* Problème à traiter
Recopiez fidèlement le passage de l'extrait sur l'industrie de précision japonaise qui va de « Basée dans la » jusqu'à « informatique en 2001. » inclus.

* Extrait du document
━━━
Jadis prospère, le secteur japonais de l’industrie de précision fait aujourd’hui face à un avenir incertain, confronté à des pressions telles que le vieillissement de la main-d’œuvre. Dans cette situation, un nombre croissant de petites et moyennes entreprises n’ont d’autre choix que de revoir leurs opérations à la baisse, mettant en péril un certain nombre de compétences spécialisées. Cependant, une société basée près de Tokyo ne l’entend pas de cette oreille et a décidé de se retrousser les manches. Ôtsubo Masato, PDG de Yuki Precision et Yuki Holdings nous explique la façon dont il a redressé la situation.

Tout commence dans les années 1950

Le savoir-faire industriel japonais jouit d’une réputation dans le monde entier, fruit du travail accompli par les myriades de petites et moyennes entreprises qui fourmillent d’un bout à l’autre de l’Archipel. Cependant, pour un nombre croissant d’entre elles, la situation est devenue difficile. Certaines voient leurs perspectives de croissance se réduire en raison de facteurs tels que la concurrence de plus en plus rude à l’international ou encore le vieillissement et la diminution de la main-d’œuvre, sonnant parfois le glas de leurs activités.

Basée dans la préfecture de Kanagawa, la société Yuki Precision elle aussi cherchait comment garder la tête hors de l’eau. Tout a commencé en 1950 dans la ville de Chigasaki ; l’usine était alors de petite taille et produisait des vis. Dans les années 1980, elle reste toujours dans le secteur de l’industrie de précision et passe la vitesse supérieure en commençant à produire des pièces métalliques utilisées dans les cabines téléphoniques publiques. Seulement, la demande se réduit telle une peau de chagrin avec l’arrivée du téléphone portable. Avec plus d’une corde à son arc, elle s’oriente vers la production de fibres optiques ; mais là encore le chemin de l’entreprise est semé d’embûches, et celle-ci parvient à se maintenir à flot jusqu’à l’effondrement de la bulle informatique en 2001.

Un ouvrier au travail devant une machine de la première usine de Yuki Precision (©Yuki Precision)
Un ouvrier au travail devant une machine de la première usine de Yuki Precision (©Yuki Precision)
━━━
* Données enregistrées

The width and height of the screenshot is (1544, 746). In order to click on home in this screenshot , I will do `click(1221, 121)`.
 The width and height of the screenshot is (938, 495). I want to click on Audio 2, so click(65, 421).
━━━
* Réponse attendue
Basée dans la préfecture de Kanagawa, la société Yuki Precision elle aussi cherchait comment garder la tête hors de l’eau. Tout a commencé en 1950 dans la ville de Chigasaki ; l’usine était alors de petite taille et produisait des vis. Dans les années 1980, elle reste toujours dans le secteur de l’industrie de précision et passe la vitesse supérieure en commençant à produire des pièces métalliques utilisées dans les cabines téléphoniques publiques. Seulement, la demande se réduit telle une peau de chagrin avec l’arrivée du téléphone portable. Avec plus d’une corde à son arc, elle s’oriente vers la production de fibres optiques ; mais là encore le chemin de l’entreprise est semé d’embûches, et celle-ci parvient à se maintenir à flot jusqu’à l’effondrement de la bulle informatique en 2001.